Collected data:

☆ ☆ ☆ ☆ ☆ ☆ ☆

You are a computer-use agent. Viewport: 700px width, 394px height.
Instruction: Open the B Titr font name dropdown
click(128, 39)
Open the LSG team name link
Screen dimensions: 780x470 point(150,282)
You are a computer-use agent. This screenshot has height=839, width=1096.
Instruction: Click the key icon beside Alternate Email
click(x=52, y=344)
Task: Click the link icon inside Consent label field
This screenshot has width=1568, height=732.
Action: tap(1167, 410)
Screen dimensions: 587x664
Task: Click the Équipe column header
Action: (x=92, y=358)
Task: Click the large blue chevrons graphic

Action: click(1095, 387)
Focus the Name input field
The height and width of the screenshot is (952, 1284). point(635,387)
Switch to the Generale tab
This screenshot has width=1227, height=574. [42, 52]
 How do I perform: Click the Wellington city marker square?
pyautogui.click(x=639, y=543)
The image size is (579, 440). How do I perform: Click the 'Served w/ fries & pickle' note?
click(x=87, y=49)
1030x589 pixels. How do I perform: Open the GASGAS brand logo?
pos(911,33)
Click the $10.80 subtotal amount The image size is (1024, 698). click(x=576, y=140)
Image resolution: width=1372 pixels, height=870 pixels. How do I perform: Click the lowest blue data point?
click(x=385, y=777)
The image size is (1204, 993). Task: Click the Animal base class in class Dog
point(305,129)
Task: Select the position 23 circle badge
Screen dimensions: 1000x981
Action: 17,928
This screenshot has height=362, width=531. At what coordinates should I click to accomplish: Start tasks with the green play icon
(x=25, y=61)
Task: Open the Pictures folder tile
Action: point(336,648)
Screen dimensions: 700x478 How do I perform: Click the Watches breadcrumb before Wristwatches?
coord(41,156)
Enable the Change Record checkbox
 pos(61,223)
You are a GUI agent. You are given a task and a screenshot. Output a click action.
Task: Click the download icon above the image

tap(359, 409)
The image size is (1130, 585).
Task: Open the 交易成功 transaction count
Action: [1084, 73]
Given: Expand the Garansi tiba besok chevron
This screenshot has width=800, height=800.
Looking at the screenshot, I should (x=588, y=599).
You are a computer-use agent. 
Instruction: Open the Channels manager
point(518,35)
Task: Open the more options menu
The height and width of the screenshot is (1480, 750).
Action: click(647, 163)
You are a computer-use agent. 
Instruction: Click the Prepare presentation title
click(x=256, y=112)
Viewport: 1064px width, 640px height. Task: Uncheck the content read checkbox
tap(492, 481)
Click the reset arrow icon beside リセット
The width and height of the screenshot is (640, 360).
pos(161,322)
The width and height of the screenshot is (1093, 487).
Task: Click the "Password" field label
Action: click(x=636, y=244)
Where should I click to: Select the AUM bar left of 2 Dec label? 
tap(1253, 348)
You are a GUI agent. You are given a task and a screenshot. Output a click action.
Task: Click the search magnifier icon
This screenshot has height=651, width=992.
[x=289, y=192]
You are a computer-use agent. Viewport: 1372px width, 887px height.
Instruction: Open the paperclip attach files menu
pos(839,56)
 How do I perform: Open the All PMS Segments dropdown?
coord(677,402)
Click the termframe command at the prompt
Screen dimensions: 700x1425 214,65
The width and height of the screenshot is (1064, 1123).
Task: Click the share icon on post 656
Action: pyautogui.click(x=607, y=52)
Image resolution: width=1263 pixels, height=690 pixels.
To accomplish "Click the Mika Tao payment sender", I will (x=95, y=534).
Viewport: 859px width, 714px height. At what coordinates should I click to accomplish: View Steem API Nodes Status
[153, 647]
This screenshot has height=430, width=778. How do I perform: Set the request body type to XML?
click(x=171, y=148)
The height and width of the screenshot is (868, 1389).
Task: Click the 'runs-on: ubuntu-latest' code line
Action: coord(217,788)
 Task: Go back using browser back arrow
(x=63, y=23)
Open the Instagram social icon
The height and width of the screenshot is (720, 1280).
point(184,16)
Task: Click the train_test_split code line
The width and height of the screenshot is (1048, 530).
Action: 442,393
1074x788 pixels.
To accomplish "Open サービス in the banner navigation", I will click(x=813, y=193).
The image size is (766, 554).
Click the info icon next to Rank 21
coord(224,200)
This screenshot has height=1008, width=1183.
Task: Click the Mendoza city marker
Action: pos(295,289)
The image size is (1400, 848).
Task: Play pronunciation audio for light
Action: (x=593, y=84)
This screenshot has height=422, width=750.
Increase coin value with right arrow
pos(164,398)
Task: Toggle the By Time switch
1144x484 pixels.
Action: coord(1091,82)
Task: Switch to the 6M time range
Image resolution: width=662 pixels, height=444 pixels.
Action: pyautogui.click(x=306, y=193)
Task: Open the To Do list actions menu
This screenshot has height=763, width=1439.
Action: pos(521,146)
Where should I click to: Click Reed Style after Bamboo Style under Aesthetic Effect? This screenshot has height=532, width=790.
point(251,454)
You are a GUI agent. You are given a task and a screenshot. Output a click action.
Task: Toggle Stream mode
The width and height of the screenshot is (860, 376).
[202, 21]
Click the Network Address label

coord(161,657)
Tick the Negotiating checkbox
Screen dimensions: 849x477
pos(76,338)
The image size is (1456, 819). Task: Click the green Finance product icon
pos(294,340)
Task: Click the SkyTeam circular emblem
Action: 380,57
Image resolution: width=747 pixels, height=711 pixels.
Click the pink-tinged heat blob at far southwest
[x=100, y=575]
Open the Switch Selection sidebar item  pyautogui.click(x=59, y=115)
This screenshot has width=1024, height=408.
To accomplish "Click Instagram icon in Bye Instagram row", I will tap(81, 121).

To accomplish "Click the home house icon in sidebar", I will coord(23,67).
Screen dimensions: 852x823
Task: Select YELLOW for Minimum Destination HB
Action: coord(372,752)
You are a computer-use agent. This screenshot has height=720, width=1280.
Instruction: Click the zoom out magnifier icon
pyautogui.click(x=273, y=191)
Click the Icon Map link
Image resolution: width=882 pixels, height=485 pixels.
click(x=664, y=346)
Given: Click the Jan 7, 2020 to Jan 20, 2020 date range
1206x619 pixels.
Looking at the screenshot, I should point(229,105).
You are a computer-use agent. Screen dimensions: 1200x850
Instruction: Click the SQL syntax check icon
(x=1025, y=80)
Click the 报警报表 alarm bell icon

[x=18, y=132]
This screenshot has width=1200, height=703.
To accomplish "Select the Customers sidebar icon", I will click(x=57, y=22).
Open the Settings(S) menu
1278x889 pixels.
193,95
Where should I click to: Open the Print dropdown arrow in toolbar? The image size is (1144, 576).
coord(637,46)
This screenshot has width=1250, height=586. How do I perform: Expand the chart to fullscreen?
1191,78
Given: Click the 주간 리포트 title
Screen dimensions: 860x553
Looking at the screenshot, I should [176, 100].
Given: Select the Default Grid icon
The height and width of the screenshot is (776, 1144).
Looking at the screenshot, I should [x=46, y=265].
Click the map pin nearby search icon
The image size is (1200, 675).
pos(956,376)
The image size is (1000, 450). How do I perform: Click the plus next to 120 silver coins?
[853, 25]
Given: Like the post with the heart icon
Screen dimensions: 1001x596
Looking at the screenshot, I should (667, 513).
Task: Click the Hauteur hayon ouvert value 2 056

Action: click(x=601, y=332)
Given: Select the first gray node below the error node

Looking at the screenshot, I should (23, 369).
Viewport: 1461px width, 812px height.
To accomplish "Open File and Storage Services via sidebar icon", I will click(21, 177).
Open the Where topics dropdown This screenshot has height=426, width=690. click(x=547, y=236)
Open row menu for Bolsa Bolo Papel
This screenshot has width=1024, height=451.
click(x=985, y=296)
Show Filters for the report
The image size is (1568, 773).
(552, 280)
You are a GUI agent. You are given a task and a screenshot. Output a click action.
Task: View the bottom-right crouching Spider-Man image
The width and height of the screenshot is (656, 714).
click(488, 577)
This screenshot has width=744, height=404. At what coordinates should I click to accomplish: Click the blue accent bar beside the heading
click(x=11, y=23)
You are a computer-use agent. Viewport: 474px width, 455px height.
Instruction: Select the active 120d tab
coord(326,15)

☆ ☆ ☆ ☆ ☆ ☆ ☆

WORK REQUIRED => Whenever the word "computer" shows up in a line, that line counts. Say how many lines of the data count, giving the number alone.

SOLUTION BELOW => 8